I am not a big believer in burning bridges completely. I am a big believer in leaving situations or people that are toxic and sometimes that means burning down that bridge completely, understandable ; but often there is a little path or connection to a person or place that remains.
Over time I have learned that though some people or some places just don’t work for me, and though it’s a toxic environment for me and I would rather be removed from it, not every single aspect is toxic and I can, and have, learned to forgive. Through this forgiveness I can foster compassion and love for another human being who I may have considered toxic before. I suppose it’s a fine balance between showing everyone compassion and love and being aware of toxic behaviour and letting that toxicity belong to them. It’s a fine balance of loving everyone and speaking your truth while standing firm in your you.
But it’s not always easy.
It can be really hard to forgive and I don’t think any of us are capable to do so until we are ready and to be ready can take time.
I can think of many examples, some relationships with friends, the environment where I used to work, these are examples of times I have come to the conclusion where it is too toxic for me and I must remove them in their entirety. They never stay removed completely for long. I continued to see that one friend who I tried to run away from at all sorts of community events, and that one friend from work continues to try to have me meet her for lunch around where the old office was – they are still in contact, they still connect…why?
I am sure there are a thousand reasons why that happens, one of which is me running from the problem instead of choosing to stand firm in my truth with love. It’s sort of my nature to run when things get difficult. It was me as a child, me my whole life but it’s like the whole universe is conspiring to say “stop running, be you and let the chips fall where they may”.
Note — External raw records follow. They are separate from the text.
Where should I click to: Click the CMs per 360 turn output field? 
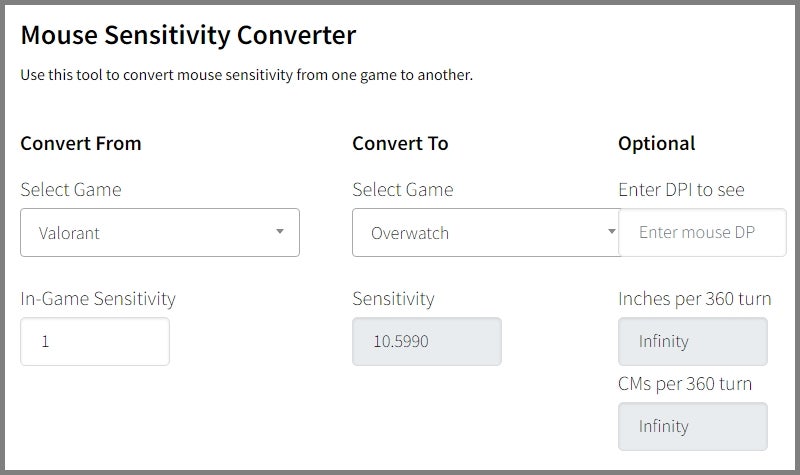pyautogui.click(x=692, y=426)
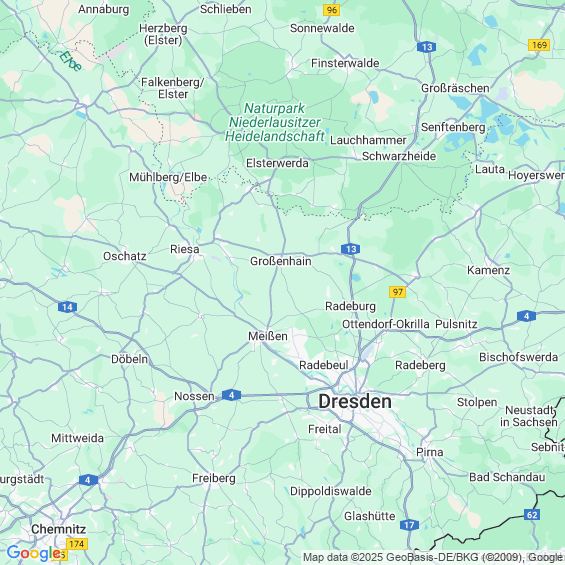Click the yellow 97 road marker
Image resolution: width=565 pixels, height=565 pixels.
pyautogui.click(x=397, y=292)
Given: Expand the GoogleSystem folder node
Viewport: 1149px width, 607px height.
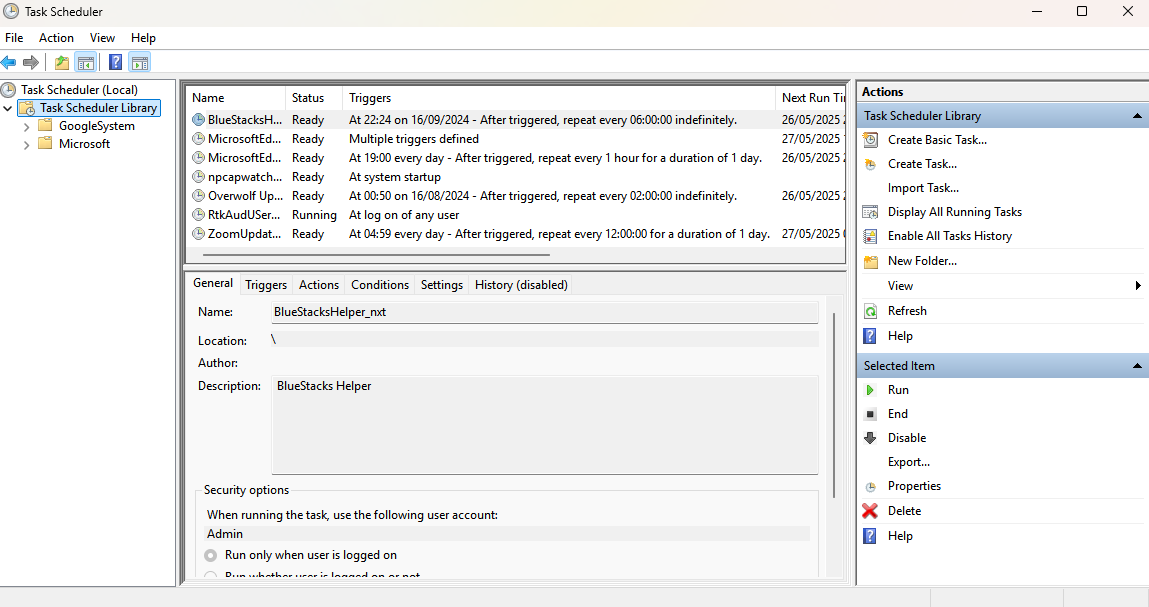Looking at the screenshot, I should click(x=26, y=127).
Another trap I fall into with these scenarios is comparing. The real truth is I am absolutely happy where I am in my own life and the things I do in my life bring me and only me joy. All I have is my own life, I am to live it just for me. If I can stand strong in that happiness it doesn’t matter if there is lure to their ways, I should be happy and confident in my own.
I don’t want the same relationships I had before, I can’t because I am not the same person I was before. I think if I am truly happy and confident standing in my own truth then that toxicity shouldn’t penetrate me, because it belongs to someone else. As long as I am aware and true to myself I can continue down my own path with love,regardless of what anyone else thinks.